Sigh. 1. I would hope the default seccomp policy blocks AF_ALG in these containe...

jeroenhd · 2026-05-05T08:09:49 1777968589

> I would hope the default seccomp policy blocks AF_ALG in these containers. I bet it doesn’t. Oh well.

I see a lot of projects blocking those sockets in containers as a response to this exploit, but it seems rather strange to me. We're disabling a cryptographic performance enhancement feature entirely because there was a security bug in them that one time? It's a rather weird default to use. It's not like we're mass-disabling kernel modules everywhere every time someone discovers an EoP bug, do we? Did we blacklist OpenSSL's binaries after Heartbleed?
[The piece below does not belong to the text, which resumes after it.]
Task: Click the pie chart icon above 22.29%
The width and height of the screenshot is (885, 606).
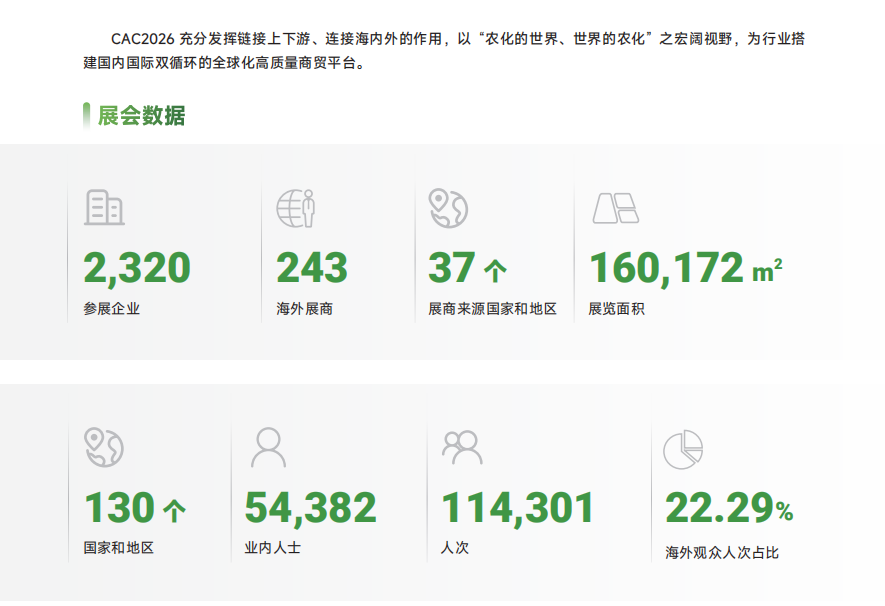Action: pyautogui.click(x=683, y=449)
I suppose it makes sense as a default on vulnerable kernels (though people running vulnerable kernels should put effort into patching rather than workarounds in my opinion), but these defaults are going to be around ten years from now when copy.fail is a distant memory.

throw0101a · 2026-05-05T11:25:30 1777980330

> We're disabling a cryptographic performance enhancement feature entirely because there was a security bug in them that one time? It's a rather weird default to use.

The need for this feature/functionality in the fist place is questioned by some:

> As someone who works on the Linux kernel's cryptography code, the regularly occurring AF_ALG exploits are really frustrating. AF_ALG, which was added to the kernel many years ago without sufficient review, should not exist. It's very complex, and it exposes a massive attack surface to unprivileged userspace programs. And it's almost completely unnecessary, as userspace already has its own cryptography code to use. The kernel's cryptography code is just for in-kernel users (for example, dm-crypt).

> The algorithm being used in this [specific] exploit, "authencesn", is even an IPsec implementation detail, which never should have been exposed to userspace as a general-purpose en/decryption API. […]

* https://news.ycombinator.com/item?id=47952181#unv_47956312

staticassertion · 2026-05-05T12:14:52 1777983292

> a security bug in them that one time?

More than one time.

> a cryptographic performance enhancement feature

It's very rarely used.

> Did we blacklist OpenSSL's binaries after Heartbleed?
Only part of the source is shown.